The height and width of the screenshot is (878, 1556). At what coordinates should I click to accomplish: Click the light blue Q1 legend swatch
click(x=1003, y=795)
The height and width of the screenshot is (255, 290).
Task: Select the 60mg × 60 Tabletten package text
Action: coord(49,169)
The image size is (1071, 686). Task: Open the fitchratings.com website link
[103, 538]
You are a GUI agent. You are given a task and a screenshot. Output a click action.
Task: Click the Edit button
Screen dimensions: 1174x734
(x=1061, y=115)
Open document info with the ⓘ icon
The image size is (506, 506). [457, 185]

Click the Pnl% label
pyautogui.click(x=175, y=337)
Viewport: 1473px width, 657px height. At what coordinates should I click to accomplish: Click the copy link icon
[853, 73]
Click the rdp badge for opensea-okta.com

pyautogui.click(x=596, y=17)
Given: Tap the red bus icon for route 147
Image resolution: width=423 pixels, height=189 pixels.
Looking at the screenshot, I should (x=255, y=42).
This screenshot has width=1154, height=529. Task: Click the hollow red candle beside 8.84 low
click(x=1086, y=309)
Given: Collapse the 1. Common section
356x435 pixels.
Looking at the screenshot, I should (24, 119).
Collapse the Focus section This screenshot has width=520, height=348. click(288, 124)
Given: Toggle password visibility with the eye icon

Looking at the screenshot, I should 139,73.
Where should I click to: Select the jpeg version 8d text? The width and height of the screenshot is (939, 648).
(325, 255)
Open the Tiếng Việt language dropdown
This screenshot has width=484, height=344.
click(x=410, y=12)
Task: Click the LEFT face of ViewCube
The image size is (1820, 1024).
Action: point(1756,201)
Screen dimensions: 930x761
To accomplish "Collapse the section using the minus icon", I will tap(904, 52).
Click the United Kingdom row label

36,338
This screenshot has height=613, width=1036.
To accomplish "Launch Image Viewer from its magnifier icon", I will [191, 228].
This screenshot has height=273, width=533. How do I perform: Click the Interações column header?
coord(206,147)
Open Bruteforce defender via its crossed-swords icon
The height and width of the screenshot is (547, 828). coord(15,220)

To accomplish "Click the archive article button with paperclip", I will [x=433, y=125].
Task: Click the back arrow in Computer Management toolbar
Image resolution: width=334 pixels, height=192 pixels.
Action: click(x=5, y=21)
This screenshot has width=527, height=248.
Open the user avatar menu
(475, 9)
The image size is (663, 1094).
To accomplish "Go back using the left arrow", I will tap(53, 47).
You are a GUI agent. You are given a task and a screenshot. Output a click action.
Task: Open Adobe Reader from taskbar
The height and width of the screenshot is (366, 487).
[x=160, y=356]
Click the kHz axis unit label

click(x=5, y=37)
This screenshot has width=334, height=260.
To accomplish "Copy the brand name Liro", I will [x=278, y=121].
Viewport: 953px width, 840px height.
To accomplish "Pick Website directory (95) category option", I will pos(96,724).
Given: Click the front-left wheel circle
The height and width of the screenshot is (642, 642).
☆ ☆ ☆ ☆
**What is needed:**
Using the data above, print exactly the lines from the line that contains "Viewport: 1473px width, 657px" through the line that contains "Given: Collapse the 1. Common section", with both included.

**Your solution:**
Viewport: 1473px width, 657px height. At what coordinates should I click to accomplish: Click the copy link icon
[853, 73]
Click the rdp badge for opensea-okta.com

pyautogui.click(x=596, y=17)
Given: Tap the red bus icon for route 147
Image resolution: width=423 pixels, height=189 pixels.
Looking at the screenshot, I should (x=255, y=42).
This screenshot has width=1154, height=529. Task: Click the hollow red candle beside 8.84 low
click(x=1086, y=309)
Given: Collapse the 1. Common section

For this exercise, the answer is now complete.